• Task details: The answer must be an exact copy of all the data below.

——

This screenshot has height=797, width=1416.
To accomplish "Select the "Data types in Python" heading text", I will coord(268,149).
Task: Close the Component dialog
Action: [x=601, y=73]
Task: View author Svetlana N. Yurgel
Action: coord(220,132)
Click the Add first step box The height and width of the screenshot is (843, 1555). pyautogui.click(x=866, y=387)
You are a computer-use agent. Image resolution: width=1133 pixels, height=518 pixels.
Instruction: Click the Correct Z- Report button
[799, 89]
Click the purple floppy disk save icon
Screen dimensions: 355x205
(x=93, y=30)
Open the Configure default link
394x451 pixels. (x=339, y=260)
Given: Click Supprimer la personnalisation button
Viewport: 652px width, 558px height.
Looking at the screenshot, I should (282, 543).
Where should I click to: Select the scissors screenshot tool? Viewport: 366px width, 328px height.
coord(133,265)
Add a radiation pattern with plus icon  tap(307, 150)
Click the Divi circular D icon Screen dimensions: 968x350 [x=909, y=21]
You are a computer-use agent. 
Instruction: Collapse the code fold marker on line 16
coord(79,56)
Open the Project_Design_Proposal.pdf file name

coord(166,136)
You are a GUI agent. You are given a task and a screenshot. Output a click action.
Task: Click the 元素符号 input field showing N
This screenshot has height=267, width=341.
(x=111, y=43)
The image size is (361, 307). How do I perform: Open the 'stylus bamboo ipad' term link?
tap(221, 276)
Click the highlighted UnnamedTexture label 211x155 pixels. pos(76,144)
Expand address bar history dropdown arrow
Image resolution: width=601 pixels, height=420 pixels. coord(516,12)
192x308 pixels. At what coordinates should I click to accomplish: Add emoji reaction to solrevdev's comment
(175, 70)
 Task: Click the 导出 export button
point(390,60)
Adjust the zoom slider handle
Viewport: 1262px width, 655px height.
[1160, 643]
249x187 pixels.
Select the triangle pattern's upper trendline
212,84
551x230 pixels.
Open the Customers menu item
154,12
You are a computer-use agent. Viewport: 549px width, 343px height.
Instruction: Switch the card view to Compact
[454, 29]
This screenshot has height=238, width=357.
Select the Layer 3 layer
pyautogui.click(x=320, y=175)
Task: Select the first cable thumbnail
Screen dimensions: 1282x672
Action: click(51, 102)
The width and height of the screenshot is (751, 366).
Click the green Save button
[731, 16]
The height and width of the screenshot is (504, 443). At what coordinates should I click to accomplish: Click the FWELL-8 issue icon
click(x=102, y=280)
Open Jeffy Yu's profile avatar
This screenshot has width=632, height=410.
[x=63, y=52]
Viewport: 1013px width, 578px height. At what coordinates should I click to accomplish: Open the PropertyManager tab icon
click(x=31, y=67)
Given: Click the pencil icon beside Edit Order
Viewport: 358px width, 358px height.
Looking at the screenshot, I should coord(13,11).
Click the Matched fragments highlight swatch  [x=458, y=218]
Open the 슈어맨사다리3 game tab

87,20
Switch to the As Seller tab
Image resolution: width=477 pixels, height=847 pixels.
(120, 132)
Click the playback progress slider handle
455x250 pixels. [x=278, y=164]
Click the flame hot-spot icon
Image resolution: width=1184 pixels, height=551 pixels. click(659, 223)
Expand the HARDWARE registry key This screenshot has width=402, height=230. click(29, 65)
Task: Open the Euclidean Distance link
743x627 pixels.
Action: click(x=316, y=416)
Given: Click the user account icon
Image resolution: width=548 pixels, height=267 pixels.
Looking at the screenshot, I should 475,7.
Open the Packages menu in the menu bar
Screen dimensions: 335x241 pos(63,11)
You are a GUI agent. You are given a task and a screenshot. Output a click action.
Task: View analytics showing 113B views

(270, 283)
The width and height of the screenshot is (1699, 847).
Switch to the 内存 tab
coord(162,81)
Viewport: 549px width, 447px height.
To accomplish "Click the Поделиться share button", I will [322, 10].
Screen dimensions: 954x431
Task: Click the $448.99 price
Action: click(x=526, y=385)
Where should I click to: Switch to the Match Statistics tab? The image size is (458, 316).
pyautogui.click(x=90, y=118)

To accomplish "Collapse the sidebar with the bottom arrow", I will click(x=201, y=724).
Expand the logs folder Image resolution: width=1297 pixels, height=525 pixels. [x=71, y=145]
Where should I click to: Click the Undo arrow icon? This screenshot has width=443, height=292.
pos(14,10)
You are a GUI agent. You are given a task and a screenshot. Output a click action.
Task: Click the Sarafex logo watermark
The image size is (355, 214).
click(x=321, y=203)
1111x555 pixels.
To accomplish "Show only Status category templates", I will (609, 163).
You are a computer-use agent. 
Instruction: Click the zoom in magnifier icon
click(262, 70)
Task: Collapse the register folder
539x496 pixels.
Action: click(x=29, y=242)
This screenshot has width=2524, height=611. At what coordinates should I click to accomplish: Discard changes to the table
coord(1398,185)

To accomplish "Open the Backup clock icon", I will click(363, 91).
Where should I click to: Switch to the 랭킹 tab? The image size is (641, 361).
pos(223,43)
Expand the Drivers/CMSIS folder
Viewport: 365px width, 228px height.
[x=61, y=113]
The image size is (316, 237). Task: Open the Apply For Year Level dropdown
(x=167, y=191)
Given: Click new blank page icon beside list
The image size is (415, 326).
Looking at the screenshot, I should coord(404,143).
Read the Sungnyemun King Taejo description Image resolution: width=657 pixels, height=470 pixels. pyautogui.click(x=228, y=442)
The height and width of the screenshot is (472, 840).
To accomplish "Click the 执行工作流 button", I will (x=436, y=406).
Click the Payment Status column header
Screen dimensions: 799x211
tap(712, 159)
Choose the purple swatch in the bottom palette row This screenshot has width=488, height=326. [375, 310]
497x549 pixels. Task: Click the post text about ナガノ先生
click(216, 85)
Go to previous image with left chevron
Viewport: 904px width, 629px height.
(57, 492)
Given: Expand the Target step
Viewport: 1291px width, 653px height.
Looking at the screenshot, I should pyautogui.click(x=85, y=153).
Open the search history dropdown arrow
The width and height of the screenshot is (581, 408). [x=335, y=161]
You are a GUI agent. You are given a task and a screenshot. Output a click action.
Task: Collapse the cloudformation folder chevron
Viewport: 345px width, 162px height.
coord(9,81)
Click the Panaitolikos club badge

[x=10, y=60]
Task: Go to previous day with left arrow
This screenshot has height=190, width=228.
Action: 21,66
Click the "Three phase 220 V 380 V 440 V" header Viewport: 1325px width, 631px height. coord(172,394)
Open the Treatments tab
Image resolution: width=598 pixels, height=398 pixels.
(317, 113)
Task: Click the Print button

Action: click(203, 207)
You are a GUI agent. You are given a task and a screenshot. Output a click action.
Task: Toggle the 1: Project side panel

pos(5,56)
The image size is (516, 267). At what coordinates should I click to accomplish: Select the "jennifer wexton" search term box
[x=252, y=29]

——

• Answer box:
This screenshot has height=797, width=1416.
To accomplish "Select the "Data types in Python" heading text", I will coord(268,149).
Task: Close the Component dialog
Action: [x=601, y=73]
Task: View author Svetlana N. Yurgel
Action: coord(220,132)
Click the Add first step box The height and width of the screenshot is (843, 1555). pyautogui.click(x=866, y=387)
You are a computer-use agent. Image resolution: width=1133 pixels, height=518 pixels.
Instruction: Click the Correct Z- Report button
[799, 89]
Click the purple floppy disk save icon
Screen dimensions: 355x205
(x=93, y=30)
Open the Configure default link
394x451 pixels. (x=339, y=260)
Given: Click Supprimer la personnalisation button
Viewport: 652px width, 558px height.
Looking at the screenshot, I should (282, 543).
Where should I click to: Select the scissors screenshot tool? Viewport: 366px width, 328px height.
coord(133,265)
Add a radiation pattern with plus icon  tap(307, 150)
Click the Divi circular D icon Screen dimensions: 968x350 [x=909, y=21]
You are a computer-use agent. 
Instruction: Collapse the code fold marker on line 16
coord(79,56)
Open the Project_Design_Proposal.pdf file name

coord(166,136)
You are a GUI agent. You are given a task and a screenshot. Output a click action.
Task: Click the 元素符号 input field showing N
This screenshot has height=267, width=341.
(x=111, y=43)
The image size is (361, 307). How do I perform: Open the 'stylus bamboo ipad' term link?
tap(221, 276)
Click the highlighted UnnamedTexture label 211x155 pixels. pos(76,144)
Expand address bar history dropdown arrow
Image resolution: width=601 pixels, height=420 pixels. coord(516,12)
192x308 pixels. At what coordinates should I click to accomplish: Add emoji reaction to solrevdev's comment
(175, 70)
 Task: Click the 导出 export button
point(390,60)
Adjust the zoom slider handle
Viewport: 1262px width, 655px height.
[1160, 643]
249x187 pixels.
Select the triangle pattern's upper trendline
212,84
551x230 pixels.
Open the Customers menu item
154,12
You are a computer-use agent. Viewport: 549px width, 343px height.
Instruction: Switch the card view to Compact
[454, 29]
This screenshot has height=238, width=357.
Select the Layer 3 layer
pyautogui.click(x=320, y=175)
Task: Select the first cable thumbnail
Screen dimensions: 1282x672
Action: click(51, 102)
The width and height of the screenshot is (751, 366).
Click the green Save button
[731, 16]
The height and width of the screenshot is (504, 443). At what coordinates should I click to accomplish: Click the FWELL-8 issue icon
click(x=102, y=280)
Open Jeffy Yu's profile avatar
This screenshot has width=632, height=410.
[x=63, y=52]
Viewport: 1013px width, 578px height. At what coordinates should I click to accomplish: Open the PropertyManager tab icon
click(x=31, y=67)
Given: Click the pencil icon beside Edit Order
Viewport: 358px width, 358px height.
Looking at the screenshot, I should coord(13,11).
Click the Matched fragments highlight swatch  [x=458, y=218]
Open the 슈어맨사다리3 game tab

87,20
Switch to the As Seller tab
Image resolution: width=477 pixels, height=847 pixels.
(120, 132)
Click the playback progress slider handle
455x250 pixels. [x=278, y=164]
Click the flame hot-spot icon
Image resolution: width=1184 pixels, height=551 pixels. click(659, 223)
Expand the HARDWARE registry key This screenshot has width=402, height=230. click(29, 65)
Task: Open the Euclidean Distance link
743x627 pixels.
Action: click(x=316, y=416)
Given: Click the user account icon
Image resolution: width=548 pixels, height=267 pixels.
Looking at the screenshot, I should 475,7.
Open the Packages menu in the menu bar
Screen dimensions: 335x241 pos(63,11)
You are a GUI agent. You are given a task and a screenshot. Output a click action.
Task: View analytics showing 113B views

(270, 283)
The width and height of the screenshot is (1699, 847).
Switch to the 内存 tab
coord(162,81)
Viewport: 549px width, 447px height.
To accomplish "Click the Поделиться share button", I will [322, 10].
Screen dimensions: 954x431
Task: Click the $448.99 price
Action: click(x=526, y=385)
Where should I click to: Switch to the Match Statistics tab? The image size is (458, 316).
pyautogui.click(x=90, y=118)

To accomplish "Collapse the sidebar with the bottom arrow", I will click(x=201, y=724).
Expand the logs folder Image resolution: width=1297 pixels, height=525 pixels. [x=71, y=145]
Where should I click to: Click the Undo arrow icon? This screenshot has width=443, height=292.
pos(14,10)
You are a GUI agent. You are given a task and a screenshot. Output a click action.
Task: Click the Sarafex logo watermark
The image size is (355, 214).
click(x=321, y=203)
1111x555 pixels.
To accomplish "Show only Status category templates", I will (609, 163).
You are a computer-use agent. 
Instruction: Click the zoom in magnifier icon
click(262, 70)
Task: Collapse the register folder
539x496 pixels.
Action: click(x=29, y=242)
This screenshot has width=2524, height=611. At what coordinates should I click to accomplish: Discard changes to the table
coord(1398,185)

To accomplish "Open the Backup clock icon", I will click(363, 91).
Where should I click to: Switch to the 랭킹 tab? The image size is (641, 361).
pos(223,43)
Expand the Drivers/CMSIS folder
Viewport: 365px width, 228px height.
[x=61, y=113]
The image size is (316, 237). Task: Open the Apply For Year Level dropdown
(x=167, y=191)
Given: Click new blank page icon beside list
The image size is (415, 326).
Looking at the screenshot, I should coord(404,143).
Read the Sungnyemun King Taejo description Image resolution: width=657 pixels, height=470 pixels. pyautogui.click(x=228, y=442)
The height and width of the screenshot is (472, 840).
To accomplish "Click the 执行工作流 button", I will (x=436, y=406).
Click the Payment Status column header
Screen dimensions: 799x211
tap(712, 159)
Choose the purple swatch in the bottom palette row This screenshot has width=488, height=326. [375, 310]
497x549 pixels. Task: Click the post text about ナガノ先生
click(216, 85)
Go to previous image with left chevron
Viewport: 904px width, 629px height.
(57, 492)
Given: Expand the Target step
Viewport: 1291px width, 653px height.
Looking at the screenshot, I should pyautogui.click(x=85, y=153).
Open the search history dropdown arrow
The width and height of the screenshot is (581, 408). [x=335, y=161]
You are a GUI agent. You are given a task and a screenshot. Output a click action.
Task: Collapse the cloudformation folder chevron
Viewport: 345px width, 162px height.
coord(9,81)
Click the Panaitolikos club badge

[x=10, y=60]
Task: Go to previous day with left arrow
This screenshot has height=190, width=228.
Action: 21,66
Click the "Three phase 220 V 380 V 440 V" header Viewport: 1325px width, 631px height. coord(172,394)
Open the Treatments tab
Image resolution: width=598 pixels, height=398 pixels.
(317, 113)
Task: Click the Print button

Action: click(203, 207)
You are a GUI agent. You are given a task and a screenshot. Output a click action.
Task: Toggle the 1: Project side panel

pos(5,56)
The image size is (516, 267). At what coordinates should I click to accomplish: Select the "jennifer wexton" search term box
[x=252, y=29]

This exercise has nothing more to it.